WHAT THIS TASK INVOLVES: Repeat nothing but the line containing "You are a computer-use agent. This" and the lines that follow it, up to and including the last line of the data below.

(Stored data)

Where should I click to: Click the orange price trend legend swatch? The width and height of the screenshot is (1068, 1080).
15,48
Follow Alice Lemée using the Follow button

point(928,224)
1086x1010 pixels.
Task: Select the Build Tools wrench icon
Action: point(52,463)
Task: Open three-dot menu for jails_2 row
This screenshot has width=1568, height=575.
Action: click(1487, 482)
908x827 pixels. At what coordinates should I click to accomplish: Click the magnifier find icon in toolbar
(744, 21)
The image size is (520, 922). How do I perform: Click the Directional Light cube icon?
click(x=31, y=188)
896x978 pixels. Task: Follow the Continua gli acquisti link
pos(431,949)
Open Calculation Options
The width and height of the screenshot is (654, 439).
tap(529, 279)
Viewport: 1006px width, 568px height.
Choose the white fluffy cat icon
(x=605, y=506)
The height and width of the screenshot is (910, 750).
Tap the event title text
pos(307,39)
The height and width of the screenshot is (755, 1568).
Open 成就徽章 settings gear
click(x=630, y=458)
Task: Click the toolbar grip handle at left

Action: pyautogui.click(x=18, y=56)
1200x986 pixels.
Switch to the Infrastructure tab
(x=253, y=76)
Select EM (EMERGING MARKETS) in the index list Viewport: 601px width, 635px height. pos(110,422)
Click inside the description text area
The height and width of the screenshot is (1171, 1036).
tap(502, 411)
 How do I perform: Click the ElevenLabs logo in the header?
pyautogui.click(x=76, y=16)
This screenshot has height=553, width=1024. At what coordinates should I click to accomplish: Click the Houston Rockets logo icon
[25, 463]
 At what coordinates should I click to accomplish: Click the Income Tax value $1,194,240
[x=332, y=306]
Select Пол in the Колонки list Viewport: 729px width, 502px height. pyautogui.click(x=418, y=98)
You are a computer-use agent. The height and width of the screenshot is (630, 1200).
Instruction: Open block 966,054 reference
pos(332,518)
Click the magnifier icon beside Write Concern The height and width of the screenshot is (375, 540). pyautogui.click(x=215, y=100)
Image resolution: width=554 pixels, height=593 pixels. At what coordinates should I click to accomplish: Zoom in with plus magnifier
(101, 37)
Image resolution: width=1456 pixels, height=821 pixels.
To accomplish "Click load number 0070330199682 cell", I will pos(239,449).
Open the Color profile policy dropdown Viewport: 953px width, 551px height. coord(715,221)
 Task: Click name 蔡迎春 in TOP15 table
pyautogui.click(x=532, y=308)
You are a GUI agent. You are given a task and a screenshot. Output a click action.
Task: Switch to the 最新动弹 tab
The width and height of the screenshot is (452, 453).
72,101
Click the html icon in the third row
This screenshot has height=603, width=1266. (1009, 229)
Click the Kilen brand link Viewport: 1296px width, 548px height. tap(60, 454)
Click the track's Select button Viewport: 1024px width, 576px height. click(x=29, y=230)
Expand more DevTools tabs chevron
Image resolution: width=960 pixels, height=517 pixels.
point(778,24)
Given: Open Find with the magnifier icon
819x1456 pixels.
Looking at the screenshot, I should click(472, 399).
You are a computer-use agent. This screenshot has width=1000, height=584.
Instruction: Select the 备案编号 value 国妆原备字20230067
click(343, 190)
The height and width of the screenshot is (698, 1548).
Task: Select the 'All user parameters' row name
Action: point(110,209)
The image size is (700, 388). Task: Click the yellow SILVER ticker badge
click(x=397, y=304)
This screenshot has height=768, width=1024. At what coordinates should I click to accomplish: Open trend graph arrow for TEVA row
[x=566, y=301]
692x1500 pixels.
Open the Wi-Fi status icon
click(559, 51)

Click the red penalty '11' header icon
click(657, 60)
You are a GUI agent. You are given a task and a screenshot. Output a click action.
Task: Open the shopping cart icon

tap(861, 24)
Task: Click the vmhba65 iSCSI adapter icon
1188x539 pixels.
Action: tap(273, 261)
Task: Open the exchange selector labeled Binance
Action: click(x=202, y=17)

TASK SOLUTION:
You are a computer-use agent. This screenshot has width=1000, height=584.
Instruction: Select the 备案编号 value 国妆原备字20230067
click(343, 190)
The height and width of the screenshot is (698, 1548).
Task: Select the 'All user parameters' row name
Action: point(110,209)
The image size is (700, 388). Task: Click the yellow SILVER ticker badge
click(x=397, y=304)
This screenshot has height=768, width=1024. At what coordinates should I click to accomplish: Open trend graph arrow for TEVA row
[x=566, y=301]
692x1500 pixels.
Open the Wi-Fi status icon
click(559, 51)

Click the red penalty '11' header icon
click(657, 60)
You are a GUI agent. You are given a task and a screenshot. Output a click action.
Task: Open the shopping cart icon

tap(861, 24)
Task: Click the vmhba65 iSCSI adapter icon
1188x539 pixels.
Action: tap(273, 261)
Task: Open the exchange selector labeled Binance
Action: click(x=202, y=17)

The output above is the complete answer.